Currently, I’m enjoying life as a new mother of two lovely twin girls based. I live in the Tampere region in Finland. I work mainly both with companion animals and those who train and compete. Usually, I do home and yard visits for both canine and equine patients. I have also worked with many paraprofessionals such as animal trainers, professional riders and physiotherapists who have organised treatment days in their offices or yards. Often, I recommend the rider also be treated because their issues can have a great impact on their horse. In the past, I have also treated some cows and cats and I’m very happy to help any kind of animal within my scope of practice. I’m so very happy to also be a part of AOI teaching team. Teaching animal osteopathy is a dream come true for me.
What does a typical animal day in practice look like for you?
The days in practice vary a lot, sometimes I travel to a yard and have a full day of equine patients and other days I treat the owner and their family members and their horses or dogs. Most of my clients are currently animals because we have significant demand on animal osteopaths in my country. Working with both human and animal practice also requires refreshing the basic knowledge regularly by myself or with colleagues.
What would your advice be for students of animal osteopathy?
Try to get your basic knowledge as strong as possible as there will be a lot to learn. Animals are very sensitive to our body language and emotional state, so I highly recommend you make an effort to get yourself as grounded as possible. This will have a huge impact on your treatment results. Spending some time in nature everyday and practising meditation are my personal tips. Working with animals will teach you a lot about yourself too. Have an open mind and be humble.

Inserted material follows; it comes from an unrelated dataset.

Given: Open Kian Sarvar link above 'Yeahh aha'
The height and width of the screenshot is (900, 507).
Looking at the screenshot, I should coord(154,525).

What was the most noticeable benefit as a cross-skill to human practice?
The importance of screening and listening of the body language. Obviously this is very important to every osteopath but in my opinion working with animals fine tunes this skill even more. Also the impact of the environment is very noticeable in animals since correcting their nutrition, exercise or daily habits can have a noticeable difference on their quality of life in long term. This notice has made me to encourage my human patients to pay attention to lifestyle changes even more to improve treatment outcomes.